Microsoft gave up on building a Web Browser engine and you think a government can? Browser engines are really hard to build. They requires a lot of (very expensive) niche technical talent. Not to mention the need to keep up with the rate of Google's improvements to Chrome/Blink. We're at a point where Chrome has a 10 year head start to any other engine other than Firefox, building a general purpose new engine from scratch is basically off the table, and hard forking Chrome/Blink is also off the table (because why would you toss the ~1bn$ Google puts into chrome every year?). We're in a world of a single browser engine, no way to go back for the foreseeable future.
>you think a government can?
Do I think a government can fund a group of developers to fork some existing code and run with it? Yes, I do. Radical concept, I know...
>Why haven't some EU and/or Latin American countries funded a Web browser in a meaningful way, in an effort to be less under the thumb of US tech companies?
As with many things, it's just like Dark Helmet said in Spaceballs: "Evil will always triumph, because good is dumb."
Not to say that the US (or Mozilla or Google) is evil and the EU and LATAM are good (LATAM in particular is a really screwed up place, with a few exceptions that aren't as broken like Chile), but while the US obviously has its problems and does really stupid stuff (see the current election), other places do incredibly stupid stuff too (see Germany disarming, shutting down all its nuclear power and trying to make itself dependent on Russian fossil fuel energy). Honestly, I think the main reason the US is still doing as well as it is (see the strength of the USD) is because everyone else is so busy shooting themselves in the foot with a shotgun.

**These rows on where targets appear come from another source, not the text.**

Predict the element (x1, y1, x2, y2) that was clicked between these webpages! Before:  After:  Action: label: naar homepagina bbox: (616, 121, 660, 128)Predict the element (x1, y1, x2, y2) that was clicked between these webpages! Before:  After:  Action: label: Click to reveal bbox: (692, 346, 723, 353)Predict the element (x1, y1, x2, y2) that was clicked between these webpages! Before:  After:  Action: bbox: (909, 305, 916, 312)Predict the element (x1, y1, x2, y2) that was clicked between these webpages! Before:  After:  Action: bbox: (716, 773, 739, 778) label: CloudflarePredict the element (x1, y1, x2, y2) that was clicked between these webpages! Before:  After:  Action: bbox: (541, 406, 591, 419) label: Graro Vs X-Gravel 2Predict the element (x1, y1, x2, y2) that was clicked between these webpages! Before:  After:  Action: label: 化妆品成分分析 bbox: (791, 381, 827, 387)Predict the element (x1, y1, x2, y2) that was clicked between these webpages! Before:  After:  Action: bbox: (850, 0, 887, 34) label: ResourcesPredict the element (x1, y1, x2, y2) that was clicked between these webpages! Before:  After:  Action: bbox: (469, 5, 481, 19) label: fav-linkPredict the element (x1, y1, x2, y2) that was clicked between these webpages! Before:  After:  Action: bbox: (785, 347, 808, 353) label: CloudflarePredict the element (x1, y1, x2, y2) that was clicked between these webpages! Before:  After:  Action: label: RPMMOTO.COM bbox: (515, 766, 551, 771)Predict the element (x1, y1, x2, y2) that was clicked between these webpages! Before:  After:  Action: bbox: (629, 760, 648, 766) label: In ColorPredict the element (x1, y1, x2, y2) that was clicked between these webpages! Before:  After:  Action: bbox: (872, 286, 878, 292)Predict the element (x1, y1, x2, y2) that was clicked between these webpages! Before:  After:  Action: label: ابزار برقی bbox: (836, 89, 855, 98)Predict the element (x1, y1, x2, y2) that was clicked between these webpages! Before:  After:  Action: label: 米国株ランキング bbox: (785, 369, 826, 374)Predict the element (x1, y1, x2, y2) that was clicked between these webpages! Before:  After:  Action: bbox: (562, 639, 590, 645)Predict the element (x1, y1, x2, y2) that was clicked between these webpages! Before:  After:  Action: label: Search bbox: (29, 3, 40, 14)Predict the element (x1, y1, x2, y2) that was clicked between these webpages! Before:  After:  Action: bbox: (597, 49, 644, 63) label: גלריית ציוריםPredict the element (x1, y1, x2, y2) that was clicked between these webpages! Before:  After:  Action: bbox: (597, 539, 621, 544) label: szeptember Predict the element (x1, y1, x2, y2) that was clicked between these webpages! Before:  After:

So yes, I totally agree: theoretically it should be pretty simple to just fork Firefox (or Chromium, though I think the former is a much better choice so we don't the whole web dependent on a single browser engine, if for no other reason), poach some current devs, hire some new ones locally, and then become the new "open standard". But good luck getting some national government (or even a group of them, like with the EU) having some vision and backing such a move.
a EU funded/developed browser would have a built-in blacklist. malinformation is the greatest threat to so-called democracies
A built-in blacklist is fine. It's trivially easy to download some source code and delete a blacklist and recompile.
Google being the source of their money did not, in any way, prevent Mozilla from spending their money more wisely and putting some into an endowment.
Yes, definitely. It would have been easy back then to build an endowment if they hadn't blown money on so much BS and prepared for a future where they wouldn't have all that money coming in. I think it's too late for them now, and I don't see how they can possibly trim things down into a lean, efficient organization, especially not in the US. That's why I think someone in a cheaper country needs to fork the thing and take over Firefox development. This will probably have to wait until Mozilla is teetering on the edge of bankruptcy though.